LAVANT
(Lavant 24.6.1976 Copyright Steve Sainsbury/Rail Thing)
(Lavant 15.5.1977. Copyright Steve Sainsbury/Rail Thing)
Imagine a single track railway with impressive tile hung stations running through a National Park linking a cathedral city with a country town, using exclusively steam - over bridges and through tunnels cutting through the South Downs.
Not quite the Bluebell or Cuckoo lines - the line was the Chichester to Midhurst branch of the LBSCR. The line closed throughout to passengers as long ago (as did Chichester's other branch line) but kept going with freight traffic throughgout until 1951 when flooding led to an accident which effectively cut the line between Cocking and Midhurst. Most of the remainder of the line closed in 1953, apart from the two mile section to Lavant which remained open until 1970 for seasonal sugarbeet traffic. An even shorter section of the line opened as far as a gravel pit south of Lavant, this final section closing as late as 1991.
(Near Lavant 15.5.1977. Copyright Steve Sainsbury/Rail Thing)
These are the basic facts about this line, but I had a much closer attachment to the route, as back in the late 60s and early 70s it was the closest disused line to where I lived in Littlehampton, and I regularly visited the line at Lavant, just catching it whilst the track was still down. The track ran through the station and tantalising beyond northwards to vanish in long grass with the South Downs as a backdrop. So a regular trip for me in that period was to catch the train from Littlehampton to Chichester, then walk until I could pick up the track south of Lavant.
The line beyond was a mystery to me and I never ventured beyond Lavant in those days. But a few years later I had a motorbike and followed the route northwards.
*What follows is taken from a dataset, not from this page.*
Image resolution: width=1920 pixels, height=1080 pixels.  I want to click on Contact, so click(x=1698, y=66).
I did get to photograph Cocking station, but Singleton was too scary to approach with it being a working vineyard (a rare thing even in Sussex back in pre-Global Warming days!)
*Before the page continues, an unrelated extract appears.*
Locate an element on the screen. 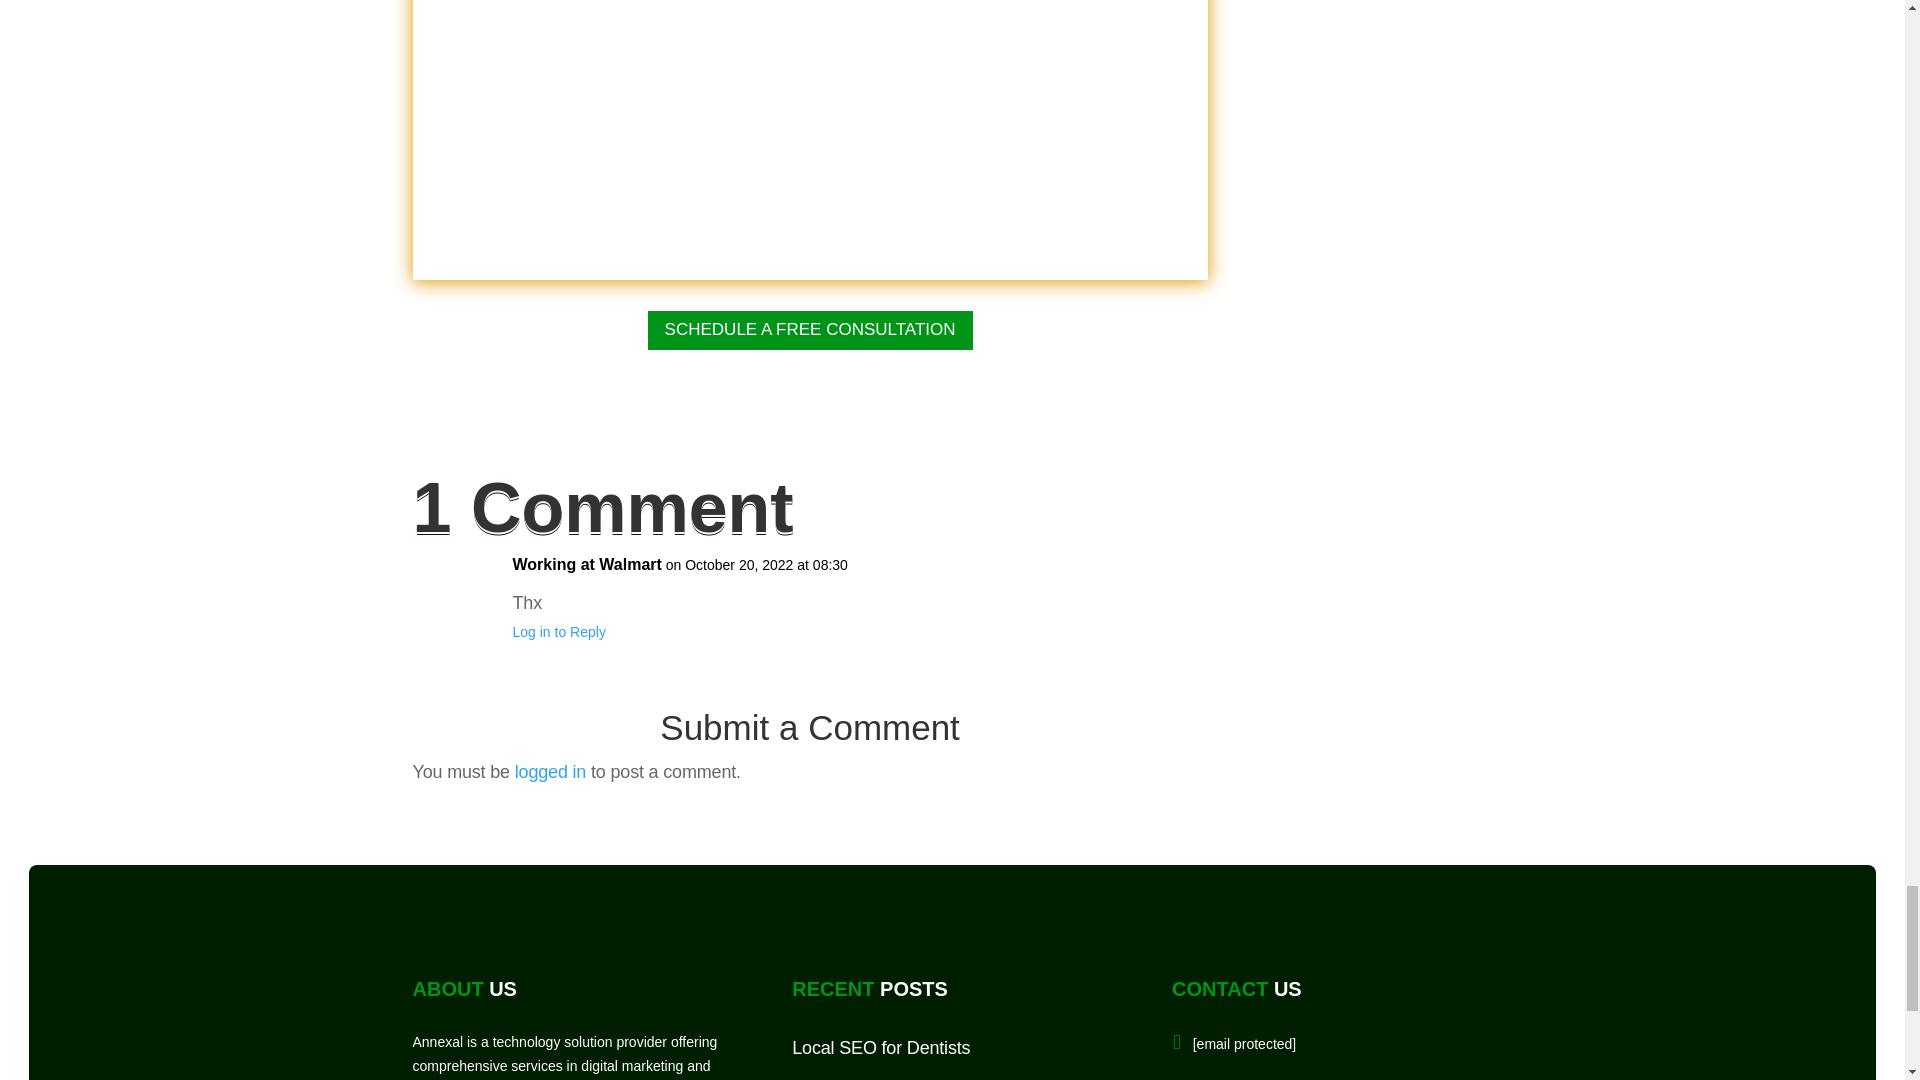 The image size is (1920, 1080). logged in is located at coordinates (550, 772).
(Cocking 24.6.1976 Copyright Steve Sainsbury/Rail Thing)
I had even been lucky enough to see the closed LBSCR station at Midhurst which marked the northern end of this route back in about 1970, shortly before it was demolished and a year before I started taking pictures. I even found the long abandoned LSWR in Midhurst on the same day which hadn't seen trains stop since 1925 (?) when all services began to use the more imposing LBSCR station.
(Midhurst LBSCR 1958. Source Google)
I haven't been back to this line for many years. The trackbed is now a cycleway and footpath and the station at Lavant has been converted into flats (it was a very big station for a small village!) Singleton is still a vineyard and Cocking is an impressive private house. You'd hardly know Midhurst ever had a station let alone two.
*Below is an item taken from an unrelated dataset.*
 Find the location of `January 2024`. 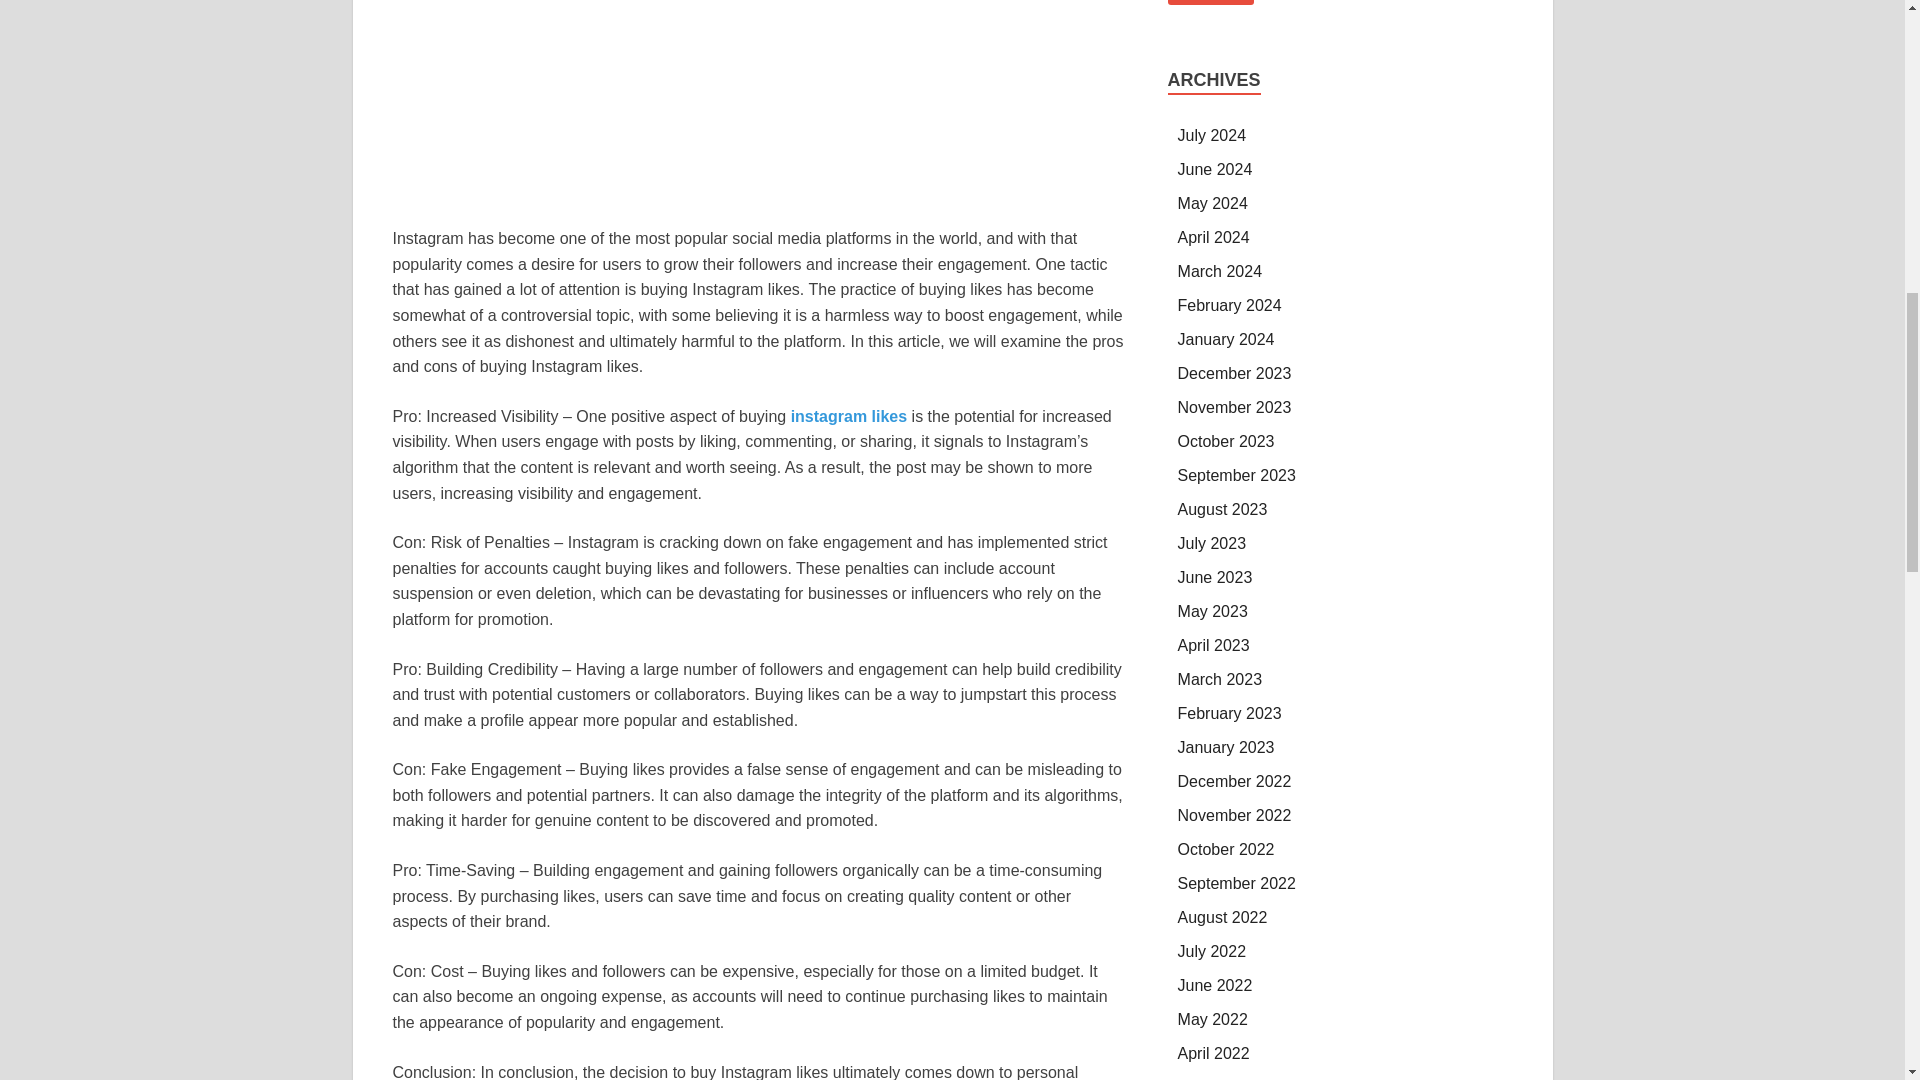

January 2024 is located at coordinates (1226, 338).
The future? Well Midhurst will need trains again one day, that's for sure. There were three branches to Midhurst, from Chichester, Pulborough and Petersfield. But the most useful line never actually got built - a direct route to London via Fernhurst and the Portsmouth Direct route ...
There have been schemes over the years to reopen at least part of the Midhurst network, albeit as a heritage line. One thing's for sure, no railway ever really dies, and they are all just waiting for their time to come.